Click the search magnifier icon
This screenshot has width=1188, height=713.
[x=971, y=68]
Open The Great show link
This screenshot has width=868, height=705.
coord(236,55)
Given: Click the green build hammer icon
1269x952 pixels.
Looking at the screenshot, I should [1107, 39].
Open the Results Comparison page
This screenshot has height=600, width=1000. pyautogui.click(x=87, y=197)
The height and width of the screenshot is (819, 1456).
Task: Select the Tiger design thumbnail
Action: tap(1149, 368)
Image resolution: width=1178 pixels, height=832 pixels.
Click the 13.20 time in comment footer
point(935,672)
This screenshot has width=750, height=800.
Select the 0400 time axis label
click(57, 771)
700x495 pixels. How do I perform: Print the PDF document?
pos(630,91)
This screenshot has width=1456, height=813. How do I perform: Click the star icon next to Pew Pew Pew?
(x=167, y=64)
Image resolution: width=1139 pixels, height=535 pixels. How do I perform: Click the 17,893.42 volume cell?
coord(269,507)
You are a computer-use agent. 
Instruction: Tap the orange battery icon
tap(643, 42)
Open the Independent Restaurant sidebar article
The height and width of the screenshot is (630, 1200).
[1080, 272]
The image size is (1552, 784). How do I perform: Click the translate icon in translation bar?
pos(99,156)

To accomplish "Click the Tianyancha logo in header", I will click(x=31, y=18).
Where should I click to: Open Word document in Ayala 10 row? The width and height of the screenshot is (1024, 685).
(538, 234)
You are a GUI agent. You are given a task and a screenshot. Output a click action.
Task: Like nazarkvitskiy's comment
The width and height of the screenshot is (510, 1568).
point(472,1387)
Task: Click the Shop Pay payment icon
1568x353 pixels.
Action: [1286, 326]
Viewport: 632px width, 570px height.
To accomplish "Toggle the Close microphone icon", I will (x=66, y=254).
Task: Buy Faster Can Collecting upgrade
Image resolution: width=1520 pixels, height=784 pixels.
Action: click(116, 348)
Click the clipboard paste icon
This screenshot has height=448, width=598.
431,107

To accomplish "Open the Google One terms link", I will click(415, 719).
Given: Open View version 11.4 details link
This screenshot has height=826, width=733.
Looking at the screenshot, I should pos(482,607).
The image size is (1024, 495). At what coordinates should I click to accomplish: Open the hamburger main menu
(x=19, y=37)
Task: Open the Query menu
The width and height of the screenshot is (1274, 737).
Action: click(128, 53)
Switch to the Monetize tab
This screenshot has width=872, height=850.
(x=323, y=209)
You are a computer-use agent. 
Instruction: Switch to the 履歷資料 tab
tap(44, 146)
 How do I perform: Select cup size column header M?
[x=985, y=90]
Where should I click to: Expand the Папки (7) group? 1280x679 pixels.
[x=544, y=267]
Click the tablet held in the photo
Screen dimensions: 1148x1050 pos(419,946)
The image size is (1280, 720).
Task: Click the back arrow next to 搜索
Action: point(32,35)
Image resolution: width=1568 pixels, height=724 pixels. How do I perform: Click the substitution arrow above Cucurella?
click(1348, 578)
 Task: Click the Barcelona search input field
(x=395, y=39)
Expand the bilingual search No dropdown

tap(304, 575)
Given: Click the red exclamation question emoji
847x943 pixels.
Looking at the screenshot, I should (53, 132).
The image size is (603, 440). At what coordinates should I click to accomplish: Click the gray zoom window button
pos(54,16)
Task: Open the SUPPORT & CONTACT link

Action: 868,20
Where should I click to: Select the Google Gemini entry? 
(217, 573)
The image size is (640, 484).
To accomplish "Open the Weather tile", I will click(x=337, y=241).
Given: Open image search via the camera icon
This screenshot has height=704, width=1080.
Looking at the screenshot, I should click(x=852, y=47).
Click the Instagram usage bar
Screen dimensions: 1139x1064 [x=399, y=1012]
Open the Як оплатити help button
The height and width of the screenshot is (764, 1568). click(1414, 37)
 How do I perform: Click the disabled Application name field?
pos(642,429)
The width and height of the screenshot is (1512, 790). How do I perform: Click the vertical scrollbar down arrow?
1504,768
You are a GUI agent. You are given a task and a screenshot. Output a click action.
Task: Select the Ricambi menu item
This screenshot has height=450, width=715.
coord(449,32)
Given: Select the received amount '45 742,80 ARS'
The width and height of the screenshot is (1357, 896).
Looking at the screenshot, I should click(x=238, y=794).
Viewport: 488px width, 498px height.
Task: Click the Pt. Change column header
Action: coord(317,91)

◆ ◆ ◆ ◆ ◆ ◆ ◆

[Task instructions] Show every line from the entries above in which the word "will" appears.

[Completed task]
To accomplish "Click the Tianyancha logo in header", I will click(x=31, y=18).
To accomplish "Toggle the Close microphone icon", I will (x=66, y=254).
To accomplish "Open the Google One terms link", I will click(415, 719).
To accomplish "Open the Weather tile", I will click(x=337, y=241).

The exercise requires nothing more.